My beer tradition started when I went to a friend’s house for a 4th of July party. They were serving Coronas with limes--and there you go. I was hooked. The next year I went back for two more. The following year I had one on vacation during a whitewater rafting trip—a story in itself. Last year I never got around to having my summer beer--so here I was, catching up on my Coronas while contemplating the islands and what it must be like to live/work there, while listening to editors and agents dissect the entries of several souls far more brave than I.

The highlight of the event was when one entry was read, and an agent said, “I like this, and I’d be happy to take a look at that manuscript.” Turned out it was from my roommate, who is already represented by that agent, she just hadn’t submitted it to her yet. Everyone got a good laugh out of that one.

After that, I was hungry again. On my way across the promenade (which was the most interesting path to cut across while going from one end of the ship to the other) and back to the workshops to see what was going on there, I had a craving for chocolate. I popped into that deli-type place I had been in earlier, and was thrilled to find they had chocolate biscotti.

This, I determined, was how life should be. You decide you want some chocolate, you wander into a shop and ask for it, it’s handed to you with a smile and free of charge, you smile back and say thank you--and keep walking, munching your chocolate as you stroll.

Nothing was going on at the workshops, so I went exploring again. I ended up discovering a casino, an arcade, an ice rink (!!) a children’s creativity center, a nine-hole miniature golf course, an inline skating loop, a basketball court and a fake rock-climbing set up. I played a couple rounds of miniature golf and watched the sun sink into the ocean.

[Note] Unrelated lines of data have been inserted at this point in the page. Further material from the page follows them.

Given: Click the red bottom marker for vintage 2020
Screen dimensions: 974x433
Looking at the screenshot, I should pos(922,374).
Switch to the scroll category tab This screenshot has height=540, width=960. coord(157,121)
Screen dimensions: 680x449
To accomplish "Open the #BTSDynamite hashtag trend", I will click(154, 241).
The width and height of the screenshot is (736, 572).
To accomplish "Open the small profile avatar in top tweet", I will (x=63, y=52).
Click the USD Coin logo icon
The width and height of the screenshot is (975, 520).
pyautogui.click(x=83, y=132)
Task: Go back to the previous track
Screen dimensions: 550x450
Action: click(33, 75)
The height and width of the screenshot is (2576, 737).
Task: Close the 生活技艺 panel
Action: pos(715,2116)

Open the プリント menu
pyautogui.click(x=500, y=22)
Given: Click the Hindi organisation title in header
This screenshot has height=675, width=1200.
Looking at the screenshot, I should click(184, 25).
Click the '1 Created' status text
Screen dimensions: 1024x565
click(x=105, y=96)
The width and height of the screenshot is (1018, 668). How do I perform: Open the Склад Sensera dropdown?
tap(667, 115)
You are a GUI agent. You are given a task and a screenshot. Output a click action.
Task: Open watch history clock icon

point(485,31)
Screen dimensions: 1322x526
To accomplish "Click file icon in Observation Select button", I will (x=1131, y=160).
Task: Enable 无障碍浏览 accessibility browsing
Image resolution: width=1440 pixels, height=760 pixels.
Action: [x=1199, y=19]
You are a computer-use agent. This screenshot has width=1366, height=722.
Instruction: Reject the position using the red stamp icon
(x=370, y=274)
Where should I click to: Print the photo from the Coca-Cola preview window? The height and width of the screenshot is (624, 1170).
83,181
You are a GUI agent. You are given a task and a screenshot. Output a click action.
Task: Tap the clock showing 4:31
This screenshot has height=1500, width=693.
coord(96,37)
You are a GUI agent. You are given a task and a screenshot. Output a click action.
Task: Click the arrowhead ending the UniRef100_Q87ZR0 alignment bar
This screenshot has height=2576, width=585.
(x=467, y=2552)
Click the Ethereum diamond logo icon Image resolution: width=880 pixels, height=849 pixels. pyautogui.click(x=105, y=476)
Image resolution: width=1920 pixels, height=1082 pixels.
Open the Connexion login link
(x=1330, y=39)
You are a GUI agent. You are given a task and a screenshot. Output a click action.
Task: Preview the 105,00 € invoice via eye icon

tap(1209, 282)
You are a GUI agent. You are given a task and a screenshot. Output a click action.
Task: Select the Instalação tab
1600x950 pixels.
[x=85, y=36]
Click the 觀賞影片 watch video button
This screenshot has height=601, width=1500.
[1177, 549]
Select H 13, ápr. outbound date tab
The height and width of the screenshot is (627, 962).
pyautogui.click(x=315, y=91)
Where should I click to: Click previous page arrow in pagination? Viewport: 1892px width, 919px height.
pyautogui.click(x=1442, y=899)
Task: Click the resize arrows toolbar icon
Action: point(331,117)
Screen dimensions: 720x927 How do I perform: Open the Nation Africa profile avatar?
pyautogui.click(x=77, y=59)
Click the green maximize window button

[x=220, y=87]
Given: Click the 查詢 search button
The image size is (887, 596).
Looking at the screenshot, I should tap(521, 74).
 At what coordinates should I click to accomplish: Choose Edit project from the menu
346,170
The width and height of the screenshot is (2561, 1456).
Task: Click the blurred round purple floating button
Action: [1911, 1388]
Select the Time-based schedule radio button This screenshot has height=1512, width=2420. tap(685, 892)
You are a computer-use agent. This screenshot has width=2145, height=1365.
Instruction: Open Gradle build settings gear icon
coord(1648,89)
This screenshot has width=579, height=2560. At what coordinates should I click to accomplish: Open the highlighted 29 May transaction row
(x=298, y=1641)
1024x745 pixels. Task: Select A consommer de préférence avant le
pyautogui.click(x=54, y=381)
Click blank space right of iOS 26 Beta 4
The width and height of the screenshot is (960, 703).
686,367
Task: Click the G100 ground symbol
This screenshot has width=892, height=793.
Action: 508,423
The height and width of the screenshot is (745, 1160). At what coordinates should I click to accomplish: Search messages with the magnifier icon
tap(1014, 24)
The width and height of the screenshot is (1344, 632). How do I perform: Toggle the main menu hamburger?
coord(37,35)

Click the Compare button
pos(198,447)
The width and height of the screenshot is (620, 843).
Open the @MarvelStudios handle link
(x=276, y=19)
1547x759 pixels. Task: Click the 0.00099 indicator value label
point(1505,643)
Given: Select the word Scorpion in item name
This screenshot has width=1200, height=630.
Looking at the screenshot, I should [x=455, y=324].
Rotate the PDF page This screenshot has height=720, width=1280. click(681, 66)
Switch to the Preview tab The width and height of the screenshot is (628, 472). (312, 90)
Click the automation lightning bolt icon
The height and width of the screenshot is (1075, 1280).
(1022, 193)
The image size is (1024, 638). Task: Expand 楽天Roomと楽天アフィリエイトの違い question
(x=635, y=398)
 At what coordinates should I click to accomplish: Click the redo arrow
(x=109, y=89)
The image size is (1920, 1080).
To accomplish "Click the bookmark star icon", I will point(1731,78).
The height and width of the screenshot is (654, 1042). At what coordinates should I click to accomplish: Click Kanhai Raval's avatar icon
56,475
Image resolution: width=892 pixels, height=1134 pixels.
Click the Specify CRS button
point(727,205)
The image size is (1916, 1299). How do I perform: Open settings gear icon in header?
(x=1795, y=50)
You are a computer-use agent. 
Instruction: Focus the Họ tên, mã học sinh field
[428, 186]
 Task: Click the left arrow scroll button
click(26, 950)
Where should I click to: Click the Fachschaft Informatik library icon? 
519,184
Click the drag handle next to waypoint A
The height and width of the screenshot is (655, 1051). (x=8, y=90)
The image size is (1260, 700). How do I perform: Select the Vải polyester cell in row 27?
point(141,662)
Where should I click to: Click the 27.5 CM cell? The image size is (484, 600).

When it got too cool I went inside, and, overlooking the pool and several pool bars, watched a promoter-type person draw volunteers from the audience for what I thought was a karaoke contest, but which turned out to be a belly flop contest.

Oh, dear. You’d have to have more than two Coronas in you to do that one, I am sure.

I went back to my cabin and changed for the FRW cocktail party in The Dungeon, one of the many themed bars on the ship.

More on this, later.


Sheryl said...

Just an average boring old day then! :)

jodi said...

how did I miss your first post about your trip? Too much school I think. I used to talk to M.E. back when she was...just M.E, and I hadn't deleted my old blog. A class act all the way. I'm very happy for her.

Sounds like a great cruise. Lets get the third day!!